Mind is luminous, bright, and knowing.
Mind is empty of stains, stains of inherent existence.
Every arising is the mind,
Each touch,
Each sound,
Each taste,
My hands rubbing each other,
All my mind.
So clear, so vivid, so luminous.
Each arising is empty of stains,
Each arising is a dependent arising,
Each arising is a release all conditions into a display of emptiness,
Nothing there, yet so vivid.
Each arising is my true nature. Vivid and empty. Intimate as ever, I express myself as no-thing.
The trees, cars, babies, mothers, ward,
Speaks the dharma again and again,
But they are not separate from me,
We are not separate,
Yet we are not apart.
Yet there’s no we, as there’s no them?
There’s no others!
How else to describe with words?
I do not know.
My body and mind understands it intimately,
The dharma, it speaks a language
Of love and magic🥹

Yin Ling 17 hours ago · What is mind? Rub your hand together, feel that? That is mind!




3 Responses
  1. Anonymous Says:

    It is always the case , almost without exception , dat after reaching a plateau on one's path ; the tendency is to take dat as the summit .... the taking of the teaching of emptiness as highest and degrading others is an example of this .... emptiness is simply the seeing of the non-self nature of wat-is-not-us ( the koshas ) ....

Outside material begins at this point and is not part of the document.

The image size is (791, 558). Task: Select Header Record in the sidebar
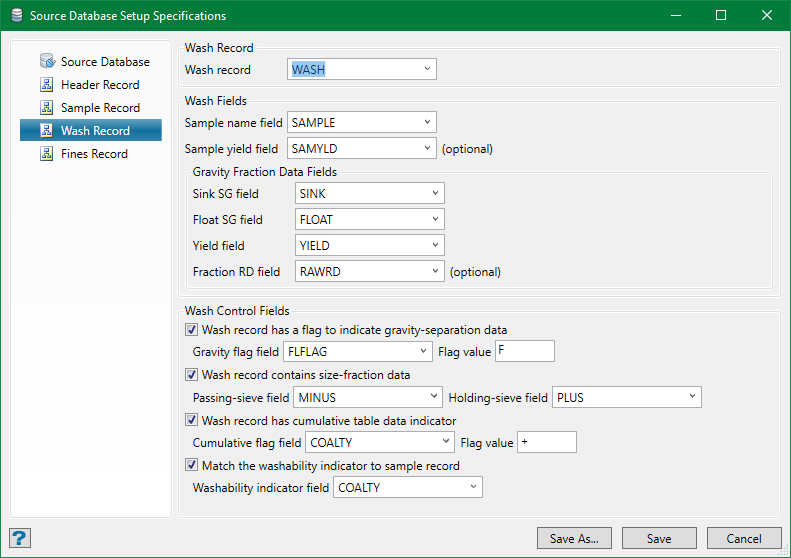tap(100, 85)
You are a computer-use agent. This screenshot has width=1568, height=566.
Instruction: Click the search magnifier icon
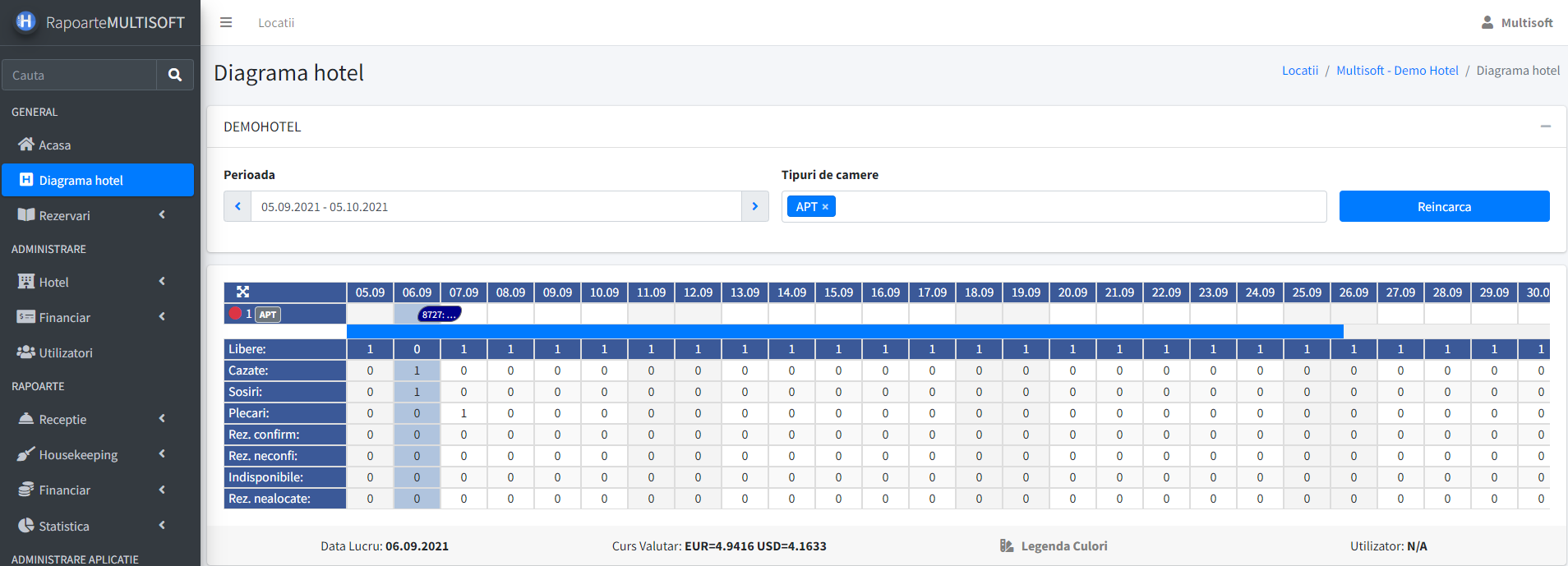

    After dat plateau , with no further higher experiences and realizations yet , it is extremely important to rely on proper views and guidance .... and this is where the whole problem comes ..... which teachings is trustable ? If one choose inappropriate advices ( whether human, inner guidance or scriptures/traditions or combination of all ) then the results will be the delaying if one's progress ....


  2. Soh Says:


    Zen teacher Alex Weith said well in his well written writings that I compiled here http://awakeningtoreality.blogspot.com/2011/10/zen-exploration-of-bahiya-sutta.html :

    What I realized also is that authoritative self-realized students of direct students of both Ramana Maharishi and Nisargadatta Maharaj called me a 'Jnani', inviting me to give satsangs and write books, while I had not yet understood the simplest core principles of Buddhism. I realized also that the vast majority of Buddhist teachers, East and West, never went beyond the same initial insights (that Adhyashanti calls "an abiding awakening"), confusing the Atma with the ego, assuming that transcending the ego or self-center (ahamkara in Sanskrit) was identical to what the Buddha had called Anatta (Non-Atma).

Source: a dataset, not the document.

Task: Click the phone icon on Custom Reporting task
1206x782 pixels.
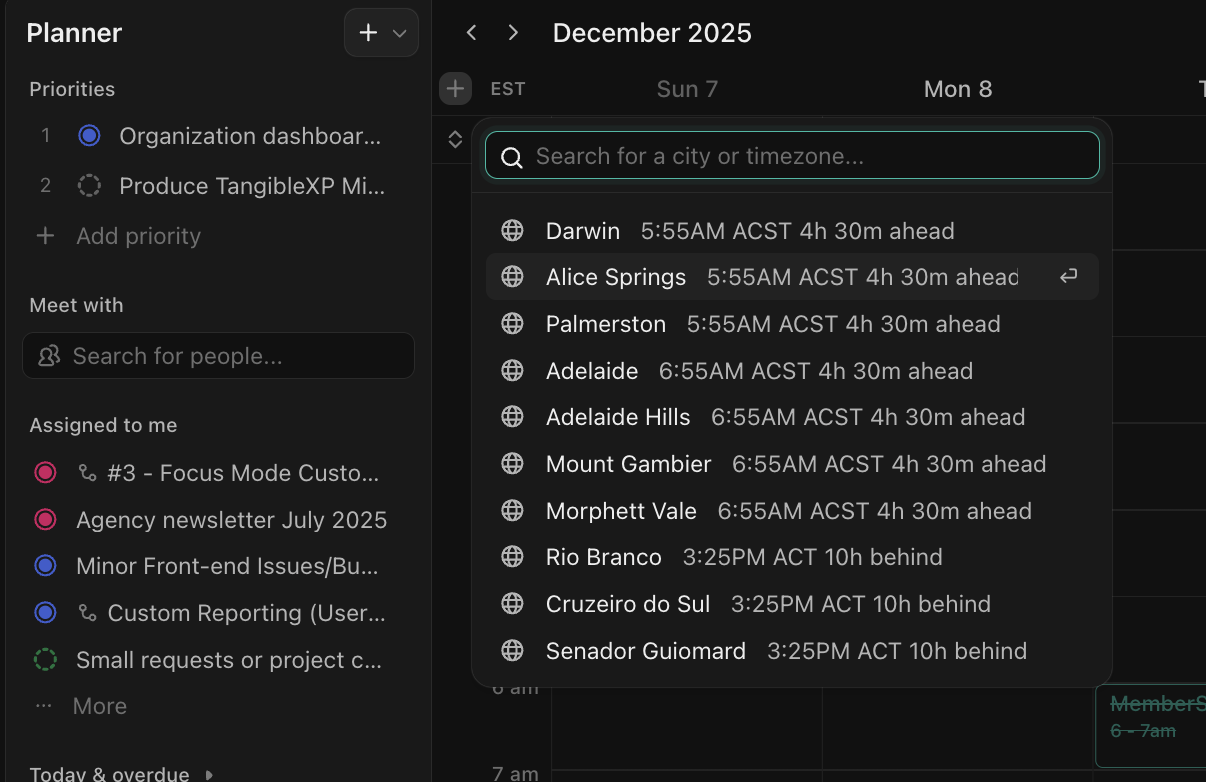Action: [88, 613]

    It would seem therefore that the Buddha had realized the Self at a certain stage of his acetic years (it is not that difficult after all) and was not yet satisfied. As paradoxical as it may seem, his "divide and conquer strategy" aimed at a systematic deconstruction of the Self (Atma, Atta), reduced to -and divided into- what he then called the five aggregates of clinging and the six sense-spheres, does lead to further and deeper insights into the nature of reality. As far as I can tell, this makes me a Buddhist, not because I find Buddhism cool and trendy, but because I am unable to find other teachings and traditions that provide a complete set of tools and strategies aimed at unlocking these ultimate mysteries, even if mystics from various traditions did stumble on the same stages and insights often unknowingly.

    ….


    This also means that the first step is to disembed from impermanent
    phenomena until the only thing that feels real is this all pervading
    uncreated all pervading awareness that feels like the source and
    substance of phenomena. Holding on to it after this realization can
    hower become a subtle form of grasping diguised as letting go.

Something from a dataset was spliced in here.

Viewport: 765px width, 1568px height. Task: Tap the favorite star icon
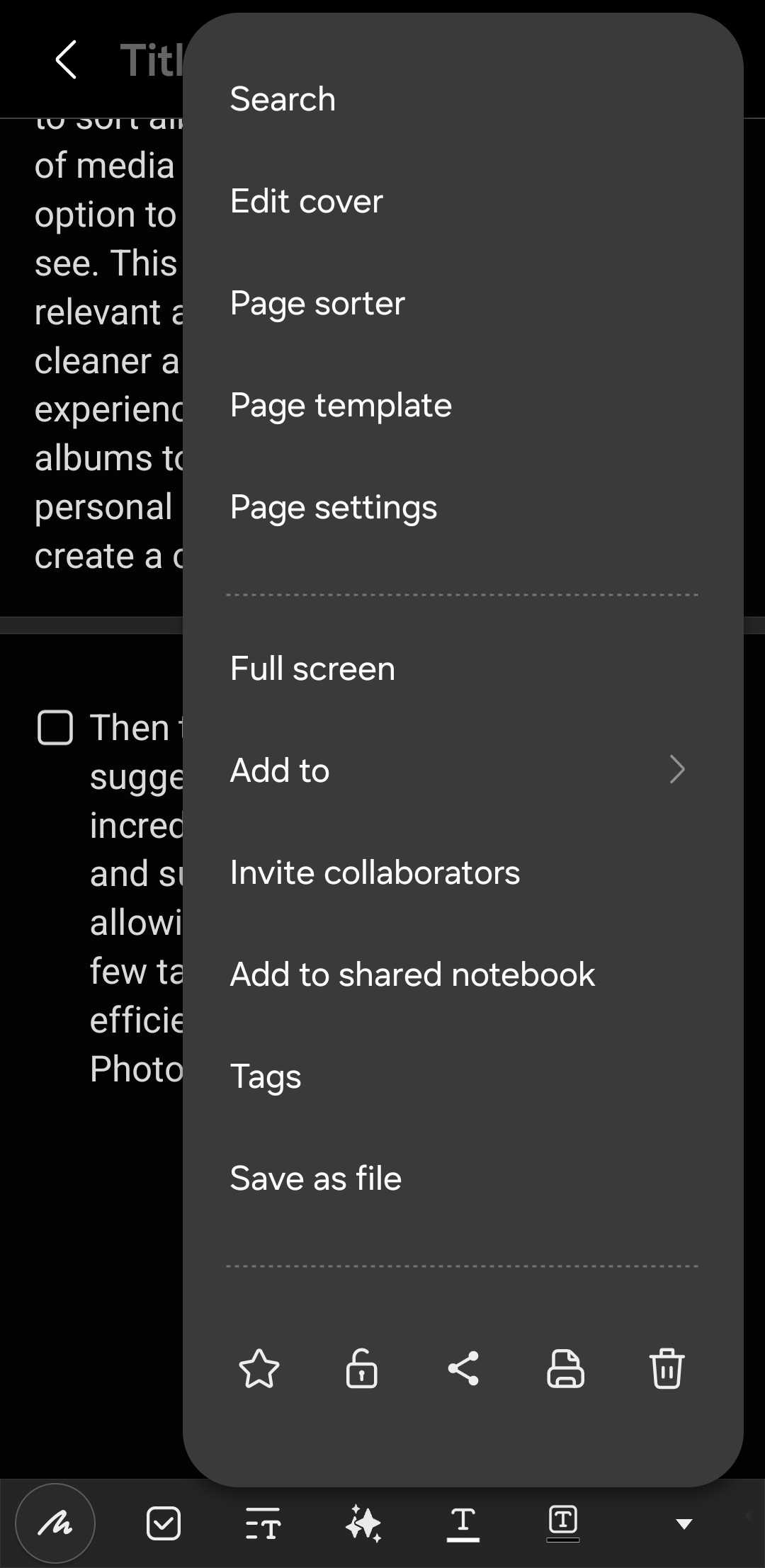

    The second step is therefore to realize that this brightness, awakeness or
    luminosity is there very nature of phenomena and then only does the
    duality between the True Self and the appearences arising and passing
    within the Self dissolve, revealing the suchness of what is.

    The next step that I found very practical is to push the process of
    deconstruction a step further, realizing that all that is experienced
    is one of the six consciousness. In other words, there is neither a
    super Awareness beyond phenomena, not solid material objects, but only
    six streams of sensory experiences. The seen, the heard, the sensed,
    the tasted, the smelled and the cognized (including thoughts, emotions,
    and subtle thougths like absorbtion states, jhanas).

    At this point it is not difficult to see how relevent the Bahiya Sutta can become.


  3. Soh Says:




    Just for the sake of clarification, I would like to make it clear that I never said that "these luminous self-perceiving phenomena which are craving-free and nondual are the Ultimate", if there could still be any ambiguity about that.

    On the contrary, I said that what I used to take for an eternal, empty, uncreated, nondual, primordial awareness, source and substance of all things, turned out to be nothing more than the luminous nature of phenomena, themselves empty and ungraspable, somehow crystallized in a very subtle witnessing position. The whole topic of this thread is the deconstruction of this Primordial Awareness, One Mind, Cognizing Emptiness, Self, Atman, Luminous Mind, Tathagatgabha, or whatever we may call it,

    As shocking as it may seem, the Buddha was very clear to say that this pure impersonal objectless nondual awareness (that Vedantists called Atma in Sanskrit, Atta in Pali) is still the aggregate of consciousness and that consciousness, as pure and luminous as it can be, does not stand beyond the aggregates.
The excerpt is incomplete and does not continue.